Consumer Protection in the Communications Industry: Moving to best practice - Issues Paper (July 2008)
2. Consumer Protection Framework in Telecommunications
- 2.1. Legislation
- 2.2. Code development
- 2.3. Code content
- 2.4. Dispute resolution
- 2.5. Code compliance monitoring
- 2.6. Code review
The consumer protection framework for telecommunications in Australia is based on a form of co-regulation. It includes high level legislation that provides for the development and registration of industry codes of conduct on consumer issues, with a regulator in place to monitor codes of conduct and enforce non-compliance.
In practice the framework is neither co-regulation nor self regulation – it is in a strange position between the two. Worse, it is ineffective.

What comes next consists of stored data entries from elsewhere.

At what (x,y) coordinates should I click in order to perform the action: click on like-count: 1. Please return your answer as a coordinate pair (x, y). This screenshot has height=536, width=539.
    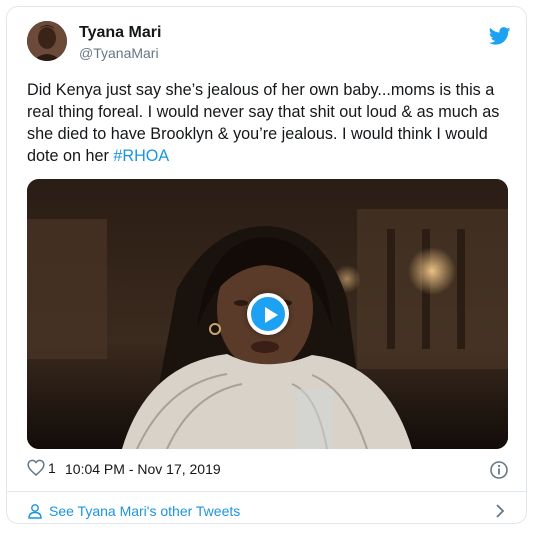
    Looking at the image, I should click on (52, 468).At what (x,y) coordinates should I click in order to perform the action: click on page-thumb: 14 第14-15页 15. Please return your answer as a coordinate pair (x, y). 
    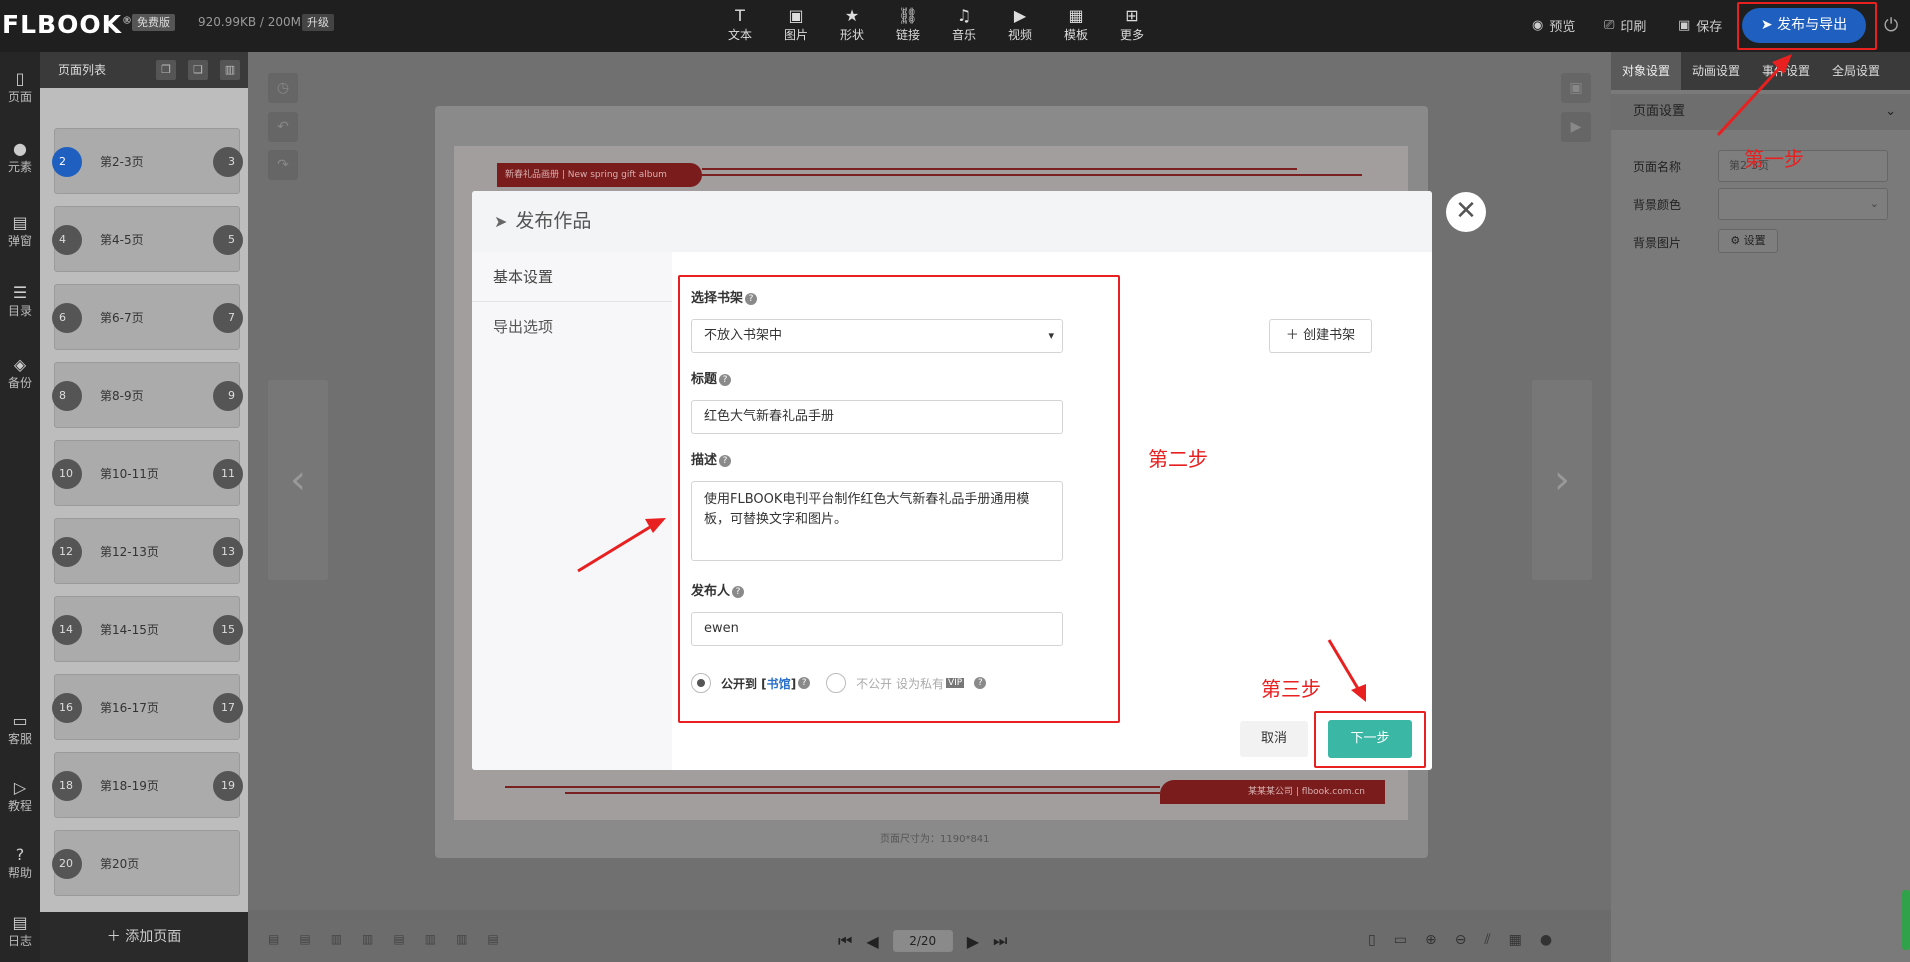
    Looking at the image, I should click on (148, 629).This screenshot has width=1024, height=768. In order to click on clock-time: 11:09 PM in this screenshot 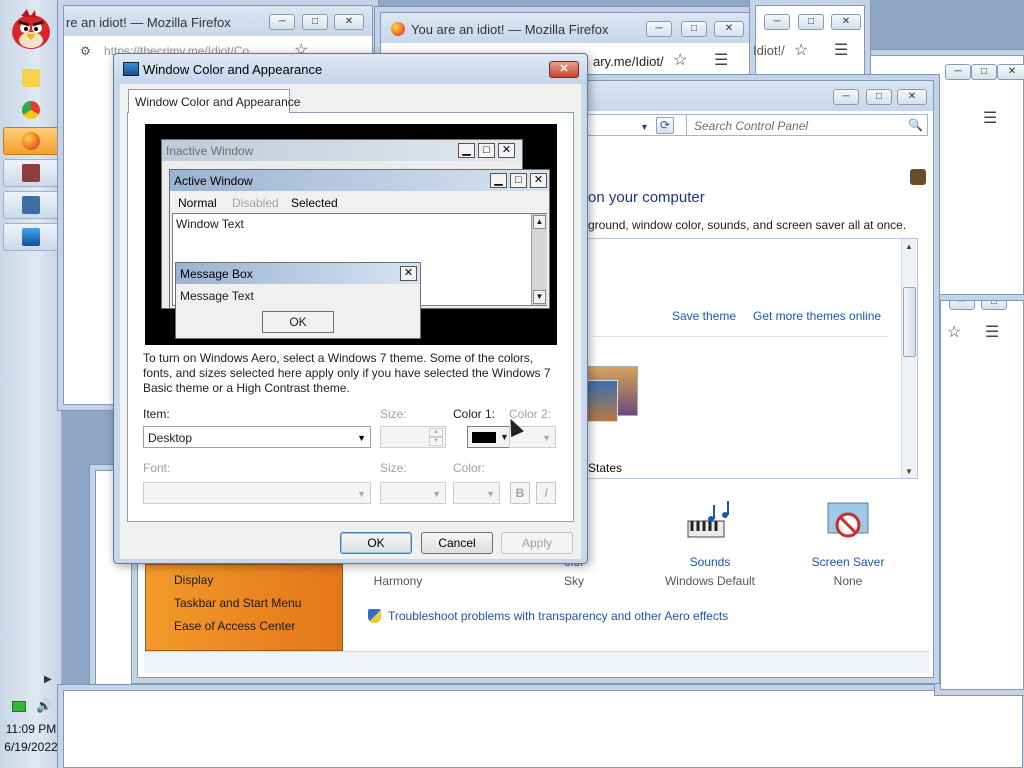, I will do `click(31, 729)`.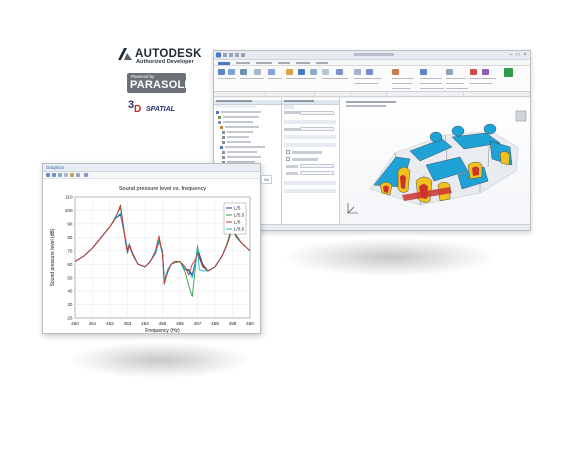  I want to click on image-snapshot-icon, so click(78, 175). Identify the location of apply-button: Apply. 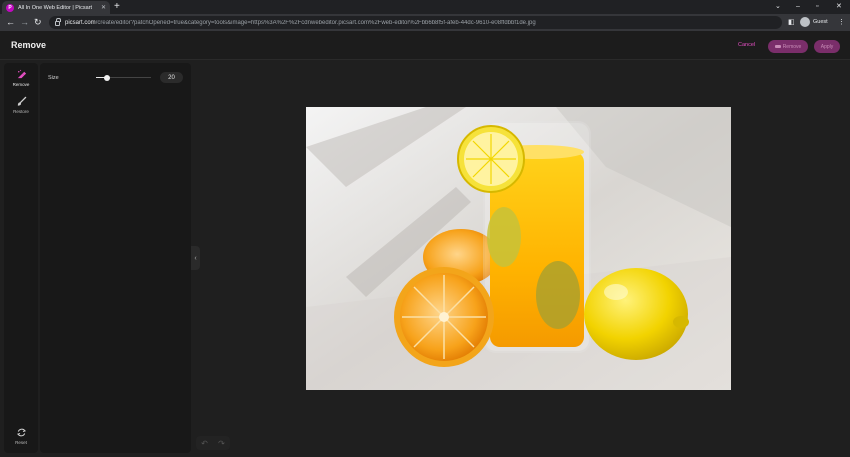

As will be seen in this section, the legislation itself is silent on consumer protection issues, the multitudes of codes of conduct are not subject to a meaningful system of signing and compliance, and monitoring and enforcement are applied sparingly and inconsistently.
There is insufficient direction (provided in legislation or otherwise) about the considerations that should be taken into account in deciding that a code-based co-regulatory approach should be taken to a particular market problem. For example there is no system for identifying consumer issues that require either more robust enforcement of existing legislative or code based rules or new direct legislative action.
The current co-regulatory regime in telecommunications does not ensure that best practice is achieved in the development, implementation, monitoring and enforcement of codes of conduct.